*** Opening Materials provided ***
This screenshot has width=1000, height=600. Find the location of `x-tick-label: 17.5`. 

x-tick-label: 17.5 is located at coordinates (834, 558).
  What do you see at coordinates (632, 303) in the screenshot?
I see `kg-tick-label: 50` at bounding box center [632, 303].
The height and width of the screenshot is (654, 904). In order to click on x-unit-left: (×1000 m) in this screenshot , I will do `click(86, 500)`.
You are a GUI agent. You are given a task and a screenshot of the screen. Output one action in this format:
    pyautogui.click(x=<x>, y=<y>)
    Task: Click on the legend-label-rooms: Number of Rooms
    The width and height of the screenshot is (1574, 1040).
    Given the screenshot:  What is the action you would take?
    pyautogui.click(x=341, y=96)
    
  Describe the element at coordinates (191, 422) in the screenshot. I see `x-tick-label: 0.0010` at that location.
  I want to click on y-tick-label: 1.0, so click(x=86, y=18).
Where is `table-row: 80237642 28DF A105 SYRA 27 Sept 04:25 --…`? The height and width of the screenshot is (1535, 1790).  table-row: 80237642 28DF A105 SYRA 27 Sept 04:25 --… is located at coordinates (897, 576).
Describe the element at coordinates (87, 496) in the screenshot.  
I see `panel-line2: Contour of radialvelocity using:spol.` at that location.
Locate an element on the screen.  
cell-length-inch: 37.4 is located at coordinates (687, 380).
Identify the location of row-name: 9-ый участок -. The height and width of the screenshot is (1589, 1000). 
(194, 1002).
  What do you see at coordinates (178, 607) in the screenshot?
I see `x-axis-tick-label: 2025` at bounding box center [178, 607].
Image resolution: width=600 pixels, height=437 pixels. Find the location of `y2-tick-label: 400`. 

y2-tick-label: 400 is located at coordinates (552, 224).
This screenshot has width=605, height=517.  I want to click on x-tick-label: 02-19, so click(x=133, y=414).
*** Closing Materials provided ***
## What is expected
Could you write out every line of the entries above as a JSON list of strings, one string per line, with blank lines left out?

## Response to the exercise
[
  "This screenshot has width=1000, height=600. Find the location of `x-tick-label: 17.5`. ",
  "x-tick-label: 17.5 is located at coordinates (834, 558).",
  "  What do you see at coordinates (632, 303) in the screenshot?",
  "I see `kg-tick-label: 50` at bounding box center [632, 303].",
  "The height and width of the screenshot is (654, 904). In order to click on x-unit-left: (×1000 m) in this screenshot , I will do `click(86, 500)`.",
  "You are a GUI agent. You are given a task and a screenshot of the screen. Output one action in this format:",
  "    pyautogui.click(x=<x>, y=<y>)",
  "    Task: Click on the legend-label-rooms: Number of Rooms",
  "    The width and height of the screenshot is (1574, 1040).",
  "    Given the screenshot:  What is the action you would take?",
  "    pyautogui.click(x=341, y=96)",
  "  Describe the element at coordinates (191, 422) in the screenshot. I see `x-tick-label: 0.0010` at that location.",
  "  I want to click on y-tick-label: 1.0, so click(x=86, y=18).",
  "Where is `table-row: 80237642 28DF A105 SYRA 27 Sept 04:25 --…`? The height and width of the screenshot is (1535, 1790).  table-row: 80237642 28DF A105 SYRA 27 Sept 04:25 --… is located at coordinates (897, 576).",
  "Describe the element at coordinates (87, 496) in the screenshot.  ",
  "I see `panel-line2: Contour of radialvelocity using:spol.` at that location.",
  "Locate an element on the screen.  ",
  "cell-length-inch: 37.4 is located at coordinates (687, 380).",
  "Identify the location of row-name: 9-ый участок -. The height and width of the screenshot is (1589, 1000). ",
  "(194, 1002).",
  "  What do you see at coordinates (178, 607) in the screenshot?",
  "I see `x-axis-tick-label: 2025` at bounding box center [178, 607].",
  "Image resolution: width=600 pixels, height=437 pixels. Find the location of `y2-tick-label: 400`. ",
  "y2-tick-label: 400 is located at coordinates (552, 224).",
  "This screenshot has width=605, height=517.  I want to click on x-tick-label: 02-19, so click(x=133, y=414)."
]